Hits the perfect middleground between the more serious high fantasy fare of stuff like FFT and Tactics Ogre, and the focus on customizability and malleable RPG mechanics that the FFTA games had. Feels like your decisions genuinely matter and impact the story here. Also really feels like positioning and direction facing is balanced to matter a lot more here than in its sister titles, which is an adjustment I had a lot of fun with.

I think the most genius game design decision here, though, is to save EXP and levels gained from failed attempts at chapters. The game is, in response, balanced such that you'll easily become underleveled if you don't die much and if you don't do the optional challenges, but if you die enough times the game will be clearable for most anyone. I love it. It allowed me to have a fun, constantly exciting time with this, and I also know that my 10 year old self wouldn't have been stuck at one of the later chapters for hours and hours on end before restarting the game entirely because it would have gotten easier with each subsequent attempt.

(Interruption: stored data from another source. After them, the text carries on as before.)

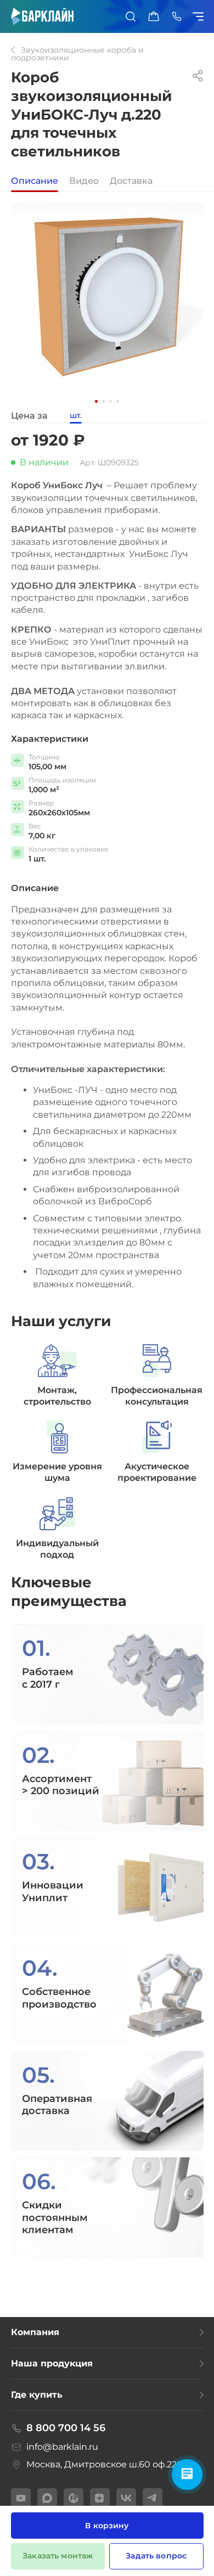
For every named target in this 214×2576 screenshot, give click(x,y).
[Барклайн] (42, 16)
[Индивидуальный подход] (57, 1529)
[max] (47, 2498)
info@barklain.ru (62, 2447)
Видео (84, 181)
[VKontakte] (126, 2498)
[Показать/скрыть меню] (200, 16)
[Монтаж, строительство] (57, 1376)
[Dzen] (100, 2498)
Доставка (131, 181)
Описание (34, 181)
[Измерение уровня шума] (57, 1452)
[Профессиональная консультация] (157, 1376)
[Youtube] (21, 2498)
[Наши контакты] (176, 16)
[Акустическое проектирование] (157, 1452)
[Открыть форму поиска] (130, 16)
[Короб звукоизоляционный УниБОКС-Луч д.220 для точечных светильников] (107, 299)
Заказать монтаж (57, 2556)
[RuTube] (73, 2498)
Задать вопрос (156, 2556)
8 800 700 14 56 (65, 2428)
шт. (76, 416)
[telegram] (152, 2498)
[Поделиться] (198, 75)
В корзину (106, 2525)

The game ultimately starts to get slower and more monotonous towards the end, unfortunately, though. Well, kinda. I actually realized that this isn't as big of a problem as I initially thought when I reached the final boss and remembered that it has the option to speed through animations which makes that much less of an issue. So it's probably still a bit of an issue, but really what happened is that my dumbass sat through hours of repeated battle animations for no reason. Ah well!